§ **PROBLEM STATEMENT**: Without omitting anything, return the records precisely as given.

§ **PROVIDED RECORDS**:
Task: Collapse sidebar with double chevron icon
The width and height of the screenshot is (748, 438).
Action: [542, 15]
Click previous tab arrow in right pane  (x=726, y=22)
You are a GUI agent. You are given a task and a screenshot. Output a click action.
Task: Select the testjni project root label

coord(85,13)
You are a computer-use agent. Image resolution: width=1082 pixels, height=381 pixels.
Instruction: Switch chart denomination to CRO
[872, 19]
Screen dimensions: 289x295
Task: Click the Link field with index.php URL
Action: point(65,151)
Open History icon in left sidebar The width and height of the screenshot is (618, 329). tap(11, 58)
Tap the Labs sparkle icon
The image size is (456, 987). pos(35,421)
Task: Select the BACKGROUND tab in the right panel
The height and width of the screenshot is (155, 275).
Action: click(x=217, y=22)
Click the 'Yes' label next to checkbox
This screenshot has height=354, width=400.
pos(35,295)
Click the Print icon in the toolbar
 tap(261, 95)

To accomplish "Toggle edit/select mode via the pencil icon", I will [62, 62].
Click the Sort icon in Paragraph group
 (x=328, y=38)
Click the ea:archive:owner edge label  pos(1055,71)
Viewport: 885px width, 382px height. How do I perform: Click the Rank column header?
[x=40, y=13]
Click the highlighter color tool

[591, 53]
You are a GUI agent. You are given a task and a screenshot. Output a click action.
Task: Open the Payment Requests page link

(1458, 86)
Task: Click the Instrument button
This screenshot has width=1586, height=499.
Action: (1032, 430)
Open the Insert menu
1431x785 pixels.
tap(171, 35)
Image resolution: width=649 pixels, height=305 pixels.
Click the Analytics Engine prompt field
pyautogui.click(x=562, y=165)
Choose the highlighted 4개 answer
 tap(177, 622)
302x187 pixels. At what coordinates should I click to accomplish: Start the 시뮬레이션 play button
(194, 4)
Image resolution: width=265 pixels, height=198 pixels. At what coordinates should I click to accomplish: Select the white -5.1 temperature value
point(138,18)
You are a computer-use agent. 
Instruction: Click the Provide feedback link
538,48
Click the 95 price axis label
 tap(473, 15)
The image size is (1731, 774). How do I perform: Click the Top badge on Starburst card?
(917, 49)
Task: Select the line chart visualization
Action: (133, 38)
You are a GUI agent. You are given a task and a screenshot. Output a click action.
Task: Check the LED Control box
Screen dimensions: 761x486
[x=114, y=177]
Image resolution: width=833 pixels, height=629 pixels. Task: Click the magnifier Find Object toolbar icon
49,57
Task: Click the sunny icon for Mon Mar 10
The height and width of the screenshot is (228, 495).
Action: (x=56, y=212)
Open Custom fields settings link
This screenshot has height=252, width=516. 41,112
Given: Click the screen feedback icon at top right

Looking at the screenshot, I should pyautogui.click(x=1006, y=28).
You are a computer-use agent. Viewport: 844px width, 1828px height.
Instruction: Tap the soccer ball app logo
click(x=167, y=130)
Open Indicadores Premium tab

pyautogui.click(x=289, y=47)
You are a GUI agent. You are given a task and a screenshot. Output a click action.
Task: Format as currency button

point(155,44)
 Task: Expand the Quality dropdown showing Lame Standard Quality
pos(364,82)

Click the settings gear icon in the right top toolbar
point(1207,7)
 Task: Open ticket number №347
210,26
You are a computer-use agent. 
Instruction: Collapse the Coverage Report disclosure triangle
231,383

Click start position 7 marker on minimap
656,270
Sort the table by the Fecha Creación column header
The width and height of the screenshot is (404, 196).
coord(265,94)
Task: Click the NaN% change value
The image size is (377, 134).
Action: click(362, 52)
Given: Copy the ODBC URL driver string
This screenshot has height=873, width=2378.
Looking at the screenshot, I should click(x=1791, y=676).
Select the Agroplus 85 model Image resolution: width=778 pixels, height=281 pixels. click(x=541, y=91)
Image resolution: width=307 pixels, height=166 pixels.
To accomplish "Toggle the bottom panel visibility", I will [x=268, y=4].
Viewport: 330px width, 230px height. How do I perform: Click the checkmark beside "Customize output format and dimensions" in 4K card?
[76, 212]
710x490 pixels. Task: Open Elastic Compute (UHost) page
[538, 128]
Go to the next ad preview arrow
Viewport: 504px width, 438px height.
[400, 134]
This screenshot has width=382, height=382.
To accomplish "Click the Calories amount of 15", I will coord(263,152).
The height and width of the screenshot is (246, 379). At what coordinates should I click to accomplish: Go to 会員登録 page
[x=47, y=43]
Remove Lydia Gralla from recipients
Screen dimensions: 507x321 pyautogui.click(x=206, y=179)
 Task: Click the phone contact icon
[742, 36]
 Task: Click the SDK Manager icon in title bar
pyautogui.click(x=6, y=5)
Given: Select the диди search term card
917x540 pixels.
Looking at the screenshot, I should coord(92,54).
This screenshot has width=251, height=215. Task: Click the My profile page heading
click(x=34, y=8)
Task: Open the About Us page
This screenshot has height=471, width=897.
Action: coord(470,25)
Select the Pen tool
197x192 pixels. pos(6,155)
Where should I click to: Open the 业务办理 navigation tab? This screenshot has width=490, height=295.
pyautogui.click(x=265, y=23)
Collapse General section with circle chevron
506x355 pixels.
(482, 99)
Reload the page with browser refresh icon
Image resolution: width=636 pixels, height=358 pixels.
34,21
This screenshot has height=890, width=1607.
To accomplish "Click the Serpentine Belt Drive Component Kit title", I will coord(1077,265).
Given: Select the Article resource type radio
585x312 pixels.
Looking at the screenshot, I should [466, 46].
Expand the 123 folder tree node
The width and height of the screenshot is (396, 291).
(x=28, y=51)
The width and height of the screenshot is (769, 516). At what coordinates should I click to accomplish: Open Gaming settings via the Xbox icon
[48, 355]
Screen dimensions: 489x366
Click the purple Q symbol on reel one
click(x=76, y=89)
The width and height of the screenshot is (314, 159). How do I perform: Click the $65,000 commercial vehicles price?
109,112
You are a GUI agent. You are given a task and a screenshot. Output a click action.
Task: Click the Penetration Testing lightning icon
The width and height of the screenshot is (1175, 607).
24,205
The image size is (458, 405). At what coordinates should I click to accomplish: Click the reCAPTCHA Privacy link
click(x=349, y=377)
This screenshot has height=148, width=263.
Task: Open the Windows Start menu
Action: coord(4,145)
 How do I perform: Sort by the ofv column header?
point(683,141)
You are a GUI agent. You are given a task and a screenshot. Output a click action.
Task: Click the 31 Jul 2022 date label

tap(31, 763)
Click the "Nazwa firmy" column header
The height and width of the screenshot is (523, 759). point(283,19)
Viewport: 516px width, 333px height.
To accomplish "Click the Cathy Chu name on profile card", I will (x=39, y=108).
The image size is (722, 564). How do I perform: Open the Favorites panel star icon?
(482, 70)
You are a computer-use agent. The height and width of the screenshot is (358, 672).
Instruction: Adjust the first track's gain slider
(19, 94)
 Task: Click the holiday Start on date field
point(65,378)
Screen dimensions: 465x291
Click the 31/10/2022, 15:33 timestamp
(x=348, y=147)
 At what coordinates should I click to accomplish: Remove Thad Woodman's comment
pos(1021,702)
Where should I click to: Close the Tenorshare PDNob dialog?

§ **SOLUTION TO THIS EXERCISE**:
Task: Collapse sidebar with double chevron icon
The width and height of the screenshot is (748, 438).
Action: [542, 15]
Click previous tab arrow in right pane  (x=726, y=22)
You are a GUI agent. You are given a task and a screenshot. Output a click action.
Task: Select the testjni project root label

coord(85,13)
You are a computer-use agent. Image resolution: width=1082 pixels, height=381 pixels.
Instruction: Switch chart denomination to CRO
[872, 19]
Screen dimensions: 289x295
Task: Click the Link field with index.php URL
Action: point(65,151)
Open History icon in left sidebar The width and height of the screenshot is (618, 329). tap(11, 58)
Tap the Labs sparkle icon
The image size is (456, 987). pos(35,421)
Task: Select the BACKGROUND tab in the right panel
The height and width of the screenshot is (155, 275).
Action: click(x=217, y=22)
Click the 'Yes' label next to checkbox
This screenshot has height=354, width=400.
pos(35,295)
Click the Print icon in the toolbar
 tap(261, 95)

To accomplish "Toggle edit/select mode via the pencil icon", I will [62, 62].
Click the Sort icon in Paragraph group
 (x=328, y=38)
Click the ea:archive:owner edge label  pos(1055,71)
Viewport: 885px width, 382px height. How do I perform: Click the Rank column header?
[x=40, y=13]
Click the highlighter color tool

[591, 53]
You are a GUI agent. You are given a task and a screenshot. Output a click action.
Task: Open the Payment Requests page link

(1458, 86)
Task: Click the Instrument button
This screenshot has width=1586, height=499.
Action: (1032, 430)
Open the Insert menu
1431x785 pixels.
tap(171, 35)
Image resolution: width=649 pixels, height=305 pixels.
Click the Analytics Engine prompt field
pyautogui.click(x=562, y=165)
Choose the highlighted 4개 answer
 tap(177, 622)
302x187 pixels. At what coordinates should I click to accomplish: Start the 시뮬레이션 play button
(194, 4)
Image resolution: width=265 pixels, height=198 pixels. At what coordinates should I click to accomplish: Select the white -5.1 temperature value
point(138,18)
You are a computer-use agent. 
Instruction: Click the Provide feedback link
538,48
Click the 95 price axis label
 tap(473, 15)
The image size is (1731, 774). How do I perform: Click the Top badge on Starburst card?
(917, 49)
Task: Select the line chart visualization
Action: (133, 38)
You are a GUI agent. You are given a task and a screenshot. Output a click action.
Task: Check the LED Control box
Screen dimensions: 761x486
[x=114, y=177]
Image resolution: width=833 pixels, height=629 pixels. Task: Click the magnifier Find Object toolbar icon
49,57
Task: Click the sunny icon for Mon Mar 10
The height and width of the screenshot is (228, 495).
Action: (x=56, y=212)
Open Custom fields settings link
This screenshot has height=252, width=516. 41,112
Given: Click the screen feedback icon at top right

Looking at the screenshot, I should pyautogui.click(x=1006, y=28).
You are a computer-use agent. Viewport: 844px width, 1828px height.
Instruction: Tap the soccer ball app logo
click(x=167, y=130)
Open Indicadores Premium tab

pyautogui.click(x=289, y=47)
You are a GUI agent. You are given a task and a screenshot. Output a click action.
Task: Format as currency button

point(155,44)
 Task: Expand the Quality dropdown showing Lame Standard Quality
pos(364,82)

Click the settings gear icon in the right top toolbar
point(1207,7)
 Task: Open ticket number №347
210,26
You are a computer-use agent. 
Instruction: Collapse the Coverage Report disclosure triangle
231,383

Click start position 7 marker on minimap
656,270
Sort the table by the Fecha Creación column header
The width and height of the screenshot is (404, 196).
coord(265,94)
Task: Click the NaN% change value
The image size is (377, 134).
Action: click(362, 52)
Given: Copy the ODBC URL driver string
This screenshot has height=873, width=2378.
Looking at the screenshot, I should click(x=1791, y=676).
Select the Agroplus 85 model Image resolution: width=778 pixels, height=281 pixels. click(x=541, y=91)
Image resolution: width=307 pixels, height=166 pixels.
To accomplish "Toggle the bottom panel visibility", I will [x=268, y=4].
Viewport: 330px width, 230px height. How do I perform: Click the checkmark beside "Customize output format and dimensions" in 4K card?
[76, 212]
710x490 pixels. Task: Open Elastic Compute (UHost) page
[538, 128]
Go to the next ad preview arrow
Viewport: 504px width, 438px height.
[400, 134]
This screenshot has width=382, height=382.
To accomplish "Click the Calories amount of 15", I will coord(263,152).
The height and width of the screenshot is (246, 379). At what coordinates should I click to accomplish: Go to 会員登録 page
[x=47, y=43]
Remove Lydia Gralla from recipients
Screen dimensions: 507x321 pyautogui.click(x=206, y=179)
 Task: Click the phone contact icon
[742, 36]
 Task: Click the SDK Manager icon in title bar
pyautogui.click(x=6, y=5)
Given: Select the диди search term card
917x540 pixels.
Looking at the screenshot, I should coord(92,54).
This screenshot has width=251, height=215. Task: Click the My profile page heading
click(x=34, y=8)
Task: Open the About Us page
This screenshot has height=471, width=897.
Action: coord(470,25)
Select the Pen tool
197x192 pixels. pos(6,155)
Where should I click to: Open the 业务办理 navigation tab? This screenshot has width=490, height=295.
pyautogui.click(x=265, y=23)
Collapse General section with circle chevron
506x355 pixels.
(482, 99)
Reload the page with browser refresh icon
Image resolution: width=636 pixels, height=358 pixels.
34,21
This screenshot has height=890, width=1607.
To accomplish "Click the Serpentine Belt Drive Component Kit title", I will coord(1077,265).
Given: Select the Article resource type radio
585x312 pixels.
Looking at the screenshot, I should [466, 46].
Expand the 123 folder tree node
The width and height of the screenshot is (396, 291).
(x=28, y=51)
The width and height of the screenshot is (769, 516). At what coordinates should I click to accomplish: Open Gaming settings via the Xbox icon
[48, 355]
Screen dimensions: 489x366
Click the purple Q symbol on reel one
click(x=76, y=89)
The width and height of the screenshot is (314, 159). How do I perform: Click the $65,000 commercial vehicles price?
109,112
You are a GUI agent. You are given a task and a screenshot. Output a click action.
Task: Click the Penetration Testing lightning icon
The width and height of the screenshot is (1175, 607).
24,205
The image size is (458, 405). At what coordinates should I click to accomplish: Click the reCAPTCHA Privacy link
click(x=349, y=377)
This screenshot has height=148, width=263.
Task: Open the Windows Start menu
Action: coord(4,145)
 How do I perform: Sort by the ofv column header?
point(683,141)
You are a GUI agent. You are given a task and a screenshot. Output a click action.
Task: Click the 31 Jul 2022 date label

tap(31, 763)
Click the "Nazwa firmy" column header
The height and width of the screenshot is (523, 759). point(283,19)
Viewport: 516px width, 333px height.
To accomplish "Click the Cathy Chu name on profile card", I will (x=39, y=108).
The image size is (722, 564). How do I perform: Open the Favorites panel star icon?
(482, 70)
You are a computer-use agent. The height and width of the screenshot is (358, 672).
Instruction: Adjust the first track's gain slider
(19, 94)
 Task: Click the holiday Start on date field
point(65,378)
Screen dimensions: 465x291
Click the 31/10/2022, 15:33 timestamp
(x=348, y=147)
 At what coordinates should I click to accomplish: Remove Thad Woodman's comment
pos(1021,702)
Where should I click to: Close the Tenorshare PDNob dialog?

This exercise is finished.